The biggest challenge that is on my plate is in selling myself to a potential employer at my age and in this horrible recession. Yes, the recession continues despite what some politicians want you to believe. What I have accomplished professionally in the past doesn't seem to matter. In one way or another, I have applied for about 300 jobs in nine months. There is rarely a day that goes by that I am not networking or online searching for jobs in and outside of the journalism field.

Finding work is often a lot harder than actually having a paid job. The rewards are almost non-existent. The ego is under siege on a daily basis because many employers don't bother responding to job inquiries, regardless of one's credentials. Being ignored can make a person feel small. And the isolation can be daunting. Day-to-day survival becomes more important than long-term planning. Staying healthy and living in the moment take on greater importance. Each day starts off with optimism and often ends in tiresome anxieties.

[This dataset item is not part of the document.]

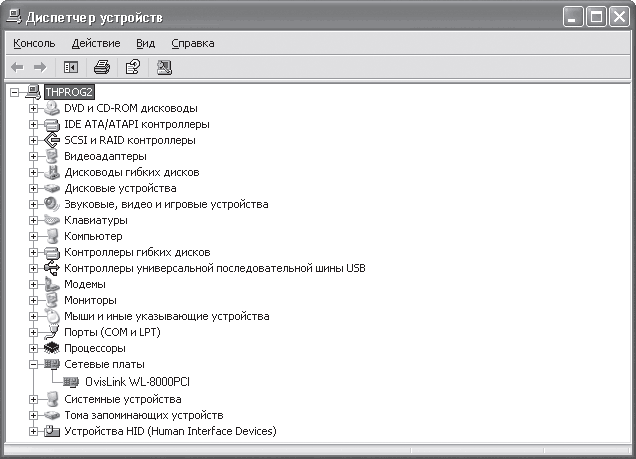The width and height of the screenshot is (636, 459).
Task: Click the Print toolbar icon
Action: [x=102, y=67]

I think there are many wrong perceptions about being 50something that aren't good for our society as a whole or as individuals. Fifty is NOT the new 40 except for in the movies or on Madison Avenue. Fifty is simply 50. If I were a baseball manager, I'd be marketable at this age. But I am a journalist. An "average Joe" in a once honorable profession where I learned from my elders. Journalism has taken a hard turn towards the young, the flashy the trendy. It's probably no coincidence that mainstream media continues to slip on the public credibility polls. But the young also bring ideas to the table and reject old models that no longer work. I respect that.

Regardless of how up to date one is, or how many blogs they write, it's still a tough stereotype to beat when age equals inability to stay current in the minds of some. Age discrimination is alive and well in America. And if that isn't all enough of a barrier, the newspaper industry is hurting in epic proportions. I believe some of the pain is self-inflicted through mega companies obtaining ridiculous amounts of debt and compounding the problem by making poor decisions on getting rid of so much institutional knowledge and diluting print products so that they are less desirable to readers. But there is also no doubt that readership patterns are changing and that the business model for publishing needs to evolve. More and more folks are talking about newspapers needing to become non-profits, which I think has some merit. A free society without newspapers in some form will not stay free for long. If big business can't keep newspapers viable, maybe it's time to take an entirely new approach, one that isn't driven by ad revenue or online page views. Probably would help journalism return to more substantive reporting in certain venues.

Trying to convince employers in other industries that being a lifelong journalist has in many ways prepared me for a variety of vocations is another tough nut to crack. These non-media employers don't easily see how journalism prepares one to write, research, edit, speak intelligently on a variety of topics or to be an effective advocate. They don't understand how we are trained to deal with deadlines and to embrace technology, and how those skills would be an asset in almost any business. Journalists are hard-working folks. We work nights, weekends and holidays and rub elbows with every segment of society. But I remain hopeful that someone will eventually be able to connect the dots, see the tangibles as well as intangibles that I can offer. There are many of us out here in unemployment land who could be hired at bargain basement prices and would be profoundly grateful to be employed again.

I have to hope that the smartest employers will eventually tap into the wealth of experience that is available. There is no other choice. Hope, of course, is everything, particularly when you're 50something and looking for a job.